I was thinking exactly the same thing. I never use those push in connectors. Screw terminals only!!

John


----------



## Topshelf (May 24, 2005)

jpollman said:


> I was thinking exactly the same thing. I never use those push in connectors. Screw terminals only!!
> 
> John


What he said


----------



## BIG DAVE (Mar 3, 2003)

did you check if the lamp was bad?? 
really only two common things that would cause this.
contactors in the switch not making, or loose neatural.
and or the push in back wire. makes a loose connection,the wire would 
oxadise or corrode from heat. like many stated!! use a meter and go from 
there. unless they brought power from a nearby plug and you lost 
power coming from the plug.


----------



## Wendy (Oct 6, 2008)

ih772 said:


> Are the wires poked into the back of the switch or are they on the screw terminals?
> 
> In newer houses a lot of low quality electrical contractors will poke the wire into the backs of plugs and switches instead of putting them under the screw terminals.

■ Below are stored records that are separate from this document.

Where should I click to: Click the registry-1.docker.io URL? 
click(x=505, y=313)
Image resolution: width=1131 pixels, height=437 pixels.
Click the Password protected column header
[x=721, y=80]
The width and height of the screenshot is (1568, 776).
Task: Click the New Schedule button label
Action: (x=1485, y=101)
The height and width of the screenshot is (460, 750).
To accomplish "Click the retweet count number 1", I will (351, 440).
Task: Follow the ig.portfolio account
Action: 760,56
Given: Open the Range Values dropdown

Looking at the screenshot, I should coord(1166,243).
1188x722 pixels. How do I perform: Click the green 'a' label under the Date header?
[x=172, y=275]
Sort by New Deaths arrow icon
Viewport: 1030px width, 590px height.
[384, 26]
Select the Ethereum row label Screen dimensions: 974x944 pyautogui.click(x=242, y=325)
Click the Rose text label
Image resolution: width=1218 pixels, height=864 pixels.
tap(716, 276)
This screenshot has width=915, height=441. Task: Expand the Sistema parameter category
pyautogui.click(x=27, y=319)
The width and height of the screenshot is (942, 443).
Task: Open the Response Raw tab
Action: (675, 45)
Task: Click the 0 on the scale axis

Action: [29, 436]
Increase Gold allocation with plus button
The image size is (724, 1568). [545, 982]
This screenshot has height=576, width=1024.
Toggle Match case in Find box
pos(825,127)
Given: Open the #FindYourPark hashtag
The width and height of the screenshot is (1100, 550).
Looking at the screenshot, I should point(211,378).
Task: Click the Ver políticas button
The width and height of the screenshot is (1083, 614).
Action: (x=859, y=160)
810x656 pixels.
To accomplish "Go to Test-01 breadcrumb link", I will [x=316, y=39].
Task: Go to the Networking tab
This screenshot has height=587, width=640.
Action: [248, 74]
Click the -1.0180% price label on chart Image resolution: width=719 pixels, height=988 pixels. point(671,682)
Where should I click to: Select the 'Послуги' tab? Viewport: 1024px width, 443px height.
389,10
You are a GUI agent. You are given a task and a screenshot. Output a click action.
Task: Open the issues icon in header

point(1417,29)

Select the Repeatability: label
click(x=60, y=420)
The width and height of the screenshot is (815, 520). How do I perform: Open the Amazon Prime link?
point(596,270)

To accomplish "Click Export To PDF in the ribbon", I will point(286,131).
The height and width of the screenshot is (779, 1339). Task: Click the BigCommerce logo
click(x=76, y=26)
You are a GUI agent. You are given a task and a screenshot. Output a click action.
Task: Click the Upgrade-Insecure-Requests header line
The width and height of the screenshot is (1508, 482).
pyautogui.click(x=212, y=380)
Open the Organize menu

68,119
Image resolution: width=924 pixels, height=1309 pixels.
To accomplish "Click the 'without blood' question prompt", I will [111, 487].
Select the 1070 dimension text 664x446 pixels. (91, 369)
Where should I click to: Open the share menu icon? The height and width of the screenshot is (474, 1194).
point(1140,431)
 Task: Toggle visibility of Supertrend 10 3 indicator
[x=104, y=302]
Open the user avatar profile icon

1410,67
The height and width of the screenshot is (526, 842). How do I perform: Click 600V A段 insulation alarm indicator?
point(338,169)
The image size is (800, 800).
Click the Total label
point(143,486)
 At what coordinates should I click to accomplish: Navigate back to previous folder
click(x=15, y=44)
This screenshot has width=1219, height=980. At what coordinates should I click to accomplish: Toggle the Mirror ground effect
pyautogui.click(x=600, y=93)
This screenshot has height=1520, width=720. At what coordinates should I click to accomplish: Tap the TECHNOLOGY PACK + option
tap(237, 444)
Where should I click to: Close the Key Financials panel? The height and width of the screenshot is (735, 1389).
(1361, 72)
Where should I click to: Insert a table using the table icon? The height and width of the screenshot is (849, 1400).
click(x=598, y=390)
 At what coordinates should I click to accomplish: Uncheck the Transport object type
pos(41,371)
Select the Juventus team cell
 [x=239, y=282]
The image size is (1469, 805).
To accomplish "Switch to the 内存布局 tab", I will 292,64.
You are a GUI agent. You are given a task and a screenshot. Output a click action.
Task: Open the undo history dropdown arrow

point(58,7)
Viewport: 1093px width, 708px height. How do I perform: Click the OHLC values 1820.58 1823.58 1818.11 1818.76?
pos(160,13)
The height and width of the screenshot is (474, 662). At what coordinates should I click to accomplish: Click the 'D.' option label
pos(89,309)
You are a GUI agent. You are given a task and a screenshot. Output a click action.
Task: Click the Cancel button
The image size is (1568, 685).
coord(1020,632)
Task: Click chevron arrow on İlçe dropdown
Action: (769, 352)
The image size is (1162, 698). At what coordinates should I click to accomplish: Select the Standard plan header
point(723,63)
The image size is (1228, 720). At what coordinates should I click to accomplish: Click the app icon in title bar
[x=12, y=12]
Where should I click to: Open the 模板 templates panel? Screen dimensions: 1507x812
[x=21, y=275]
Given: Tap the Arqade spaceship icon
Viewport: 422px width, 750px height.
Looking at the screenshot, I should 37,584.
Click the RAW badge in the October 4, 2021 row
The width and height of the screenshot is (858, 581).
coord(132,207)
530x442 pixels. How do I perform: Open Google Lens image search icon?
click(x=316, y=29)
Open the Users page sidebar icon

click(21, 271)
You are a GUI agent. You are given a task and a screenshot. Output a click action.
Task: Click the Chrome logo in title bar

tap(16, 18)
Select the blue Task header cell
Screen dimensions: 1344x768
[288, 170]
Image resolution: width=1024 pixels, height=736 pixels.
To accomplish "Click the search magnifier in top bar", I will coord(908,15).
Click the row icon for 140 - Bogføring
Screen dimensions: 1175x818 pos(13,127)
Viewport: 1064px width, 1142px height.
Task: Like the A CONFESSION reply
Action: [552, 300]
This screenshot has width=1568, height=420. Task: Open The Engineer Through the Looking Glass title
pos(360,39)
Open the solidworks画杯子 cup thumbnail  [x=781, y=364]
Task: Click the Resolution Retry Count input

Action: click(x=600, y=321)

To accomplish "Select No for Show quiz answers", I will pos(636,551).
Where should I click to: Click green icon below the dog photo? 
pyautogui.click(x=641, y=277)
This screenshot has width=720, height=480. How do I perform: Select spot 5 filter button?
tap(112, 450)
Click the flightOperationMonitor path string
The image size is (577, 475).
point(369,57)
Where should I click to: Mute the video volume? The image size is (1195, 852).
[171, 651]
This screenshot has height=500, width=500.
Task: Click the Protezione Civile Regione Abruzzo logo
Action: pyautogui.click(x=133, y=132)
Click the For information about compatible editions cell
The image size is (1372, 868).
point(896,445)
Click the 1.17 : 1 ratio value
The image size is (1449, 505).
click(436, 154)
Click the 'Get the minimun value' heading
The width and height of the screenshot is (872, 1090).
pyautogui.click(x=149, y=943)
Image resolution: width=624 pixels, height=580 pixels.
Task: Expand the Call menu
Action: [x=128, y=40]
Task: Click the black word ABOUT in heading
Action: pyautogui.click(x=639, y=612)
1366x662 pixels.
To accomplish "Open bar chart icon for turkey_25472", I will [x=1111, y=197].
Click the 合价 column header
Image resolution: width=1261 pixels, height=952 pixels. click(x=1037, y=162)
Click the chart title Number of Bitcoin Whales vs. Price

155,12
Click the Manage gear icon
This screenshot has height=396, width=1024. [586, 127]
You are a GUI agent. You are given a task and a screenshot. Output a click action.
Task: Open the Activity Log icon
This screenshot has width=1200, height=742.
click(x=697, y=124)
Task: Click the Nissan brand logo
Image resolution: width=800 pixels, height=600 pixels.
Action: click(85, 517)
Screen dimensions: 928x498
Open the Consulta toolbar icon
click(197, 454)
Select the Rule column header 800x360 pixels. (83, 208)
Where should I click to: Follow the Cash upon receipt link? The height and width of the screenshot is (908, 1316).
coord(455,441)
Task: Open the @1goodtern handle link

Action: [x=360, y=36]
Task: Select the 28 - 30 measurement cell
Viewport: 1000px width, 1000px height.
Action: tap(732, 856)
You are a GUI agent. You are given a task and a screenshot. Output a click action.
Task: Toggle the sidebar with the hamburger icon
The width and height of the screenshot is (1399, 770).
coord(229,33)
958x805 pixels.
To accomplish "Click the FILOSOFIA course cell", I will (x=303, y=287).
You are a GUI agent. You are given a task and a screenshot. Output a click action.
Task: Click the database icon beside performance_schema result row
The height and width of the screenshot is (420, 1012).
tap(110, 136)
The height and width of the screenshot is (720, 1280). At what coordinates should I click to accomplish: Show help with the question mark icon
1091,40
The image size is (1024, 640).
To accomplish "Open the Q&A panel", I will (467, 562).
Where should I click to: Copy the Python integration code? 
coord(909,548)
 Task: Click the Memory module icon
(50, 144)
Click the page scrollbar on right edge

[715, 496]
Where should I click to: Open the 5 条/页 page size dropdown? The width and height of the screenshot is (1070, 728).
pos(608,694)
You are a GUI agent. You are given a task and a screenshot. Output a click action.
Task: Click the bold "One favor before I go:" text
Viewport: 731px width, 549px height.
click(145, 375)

I've lost count of how many repair jobs I've done because the contractor used the "stab in" connectors.


 
Was going to ask the same thing! The wires work their way out.. best way is still the old way! Tighten the wires in with the screw on the side. We have had to re-do alot of those wire jobs as well.


----------



## sullyxlh (Oct 28, 2004)

Nascar31Fan said:


> Thought maybe the ceiling fan had burned up so I took it down and put the old light back just for the time being and even that doesn't work. I also checked the wires at the switch. There wasn't anything loose, no burned or sccored wires and everything else on the same circuit still works.
> 
> What should I look for next?
> 
> Thanks!


Don't overlook the obvious 
Check the brkrs in the panel
Check ALL gfi's in the house
Try a known working bulb(don't assume it works cause it's new)


----------



## Nascar31Fan (Jan 4, 2005)

Looks like no power to the white wire at the light. Has power at the switch. And I did put in a new switch too, just in case.


----------



## Michihunter (Jan 8, 2003)

Nascar31Fan said:


> Looks like no power to the white wire at the light. Has power at the switch. And I did put in a new switch too, just in case.


Did you check the power at the light? An open common/neutral could cause the same situation even with power to the light. If there isn't a continuous circuit, you will never get that light to come on.


----------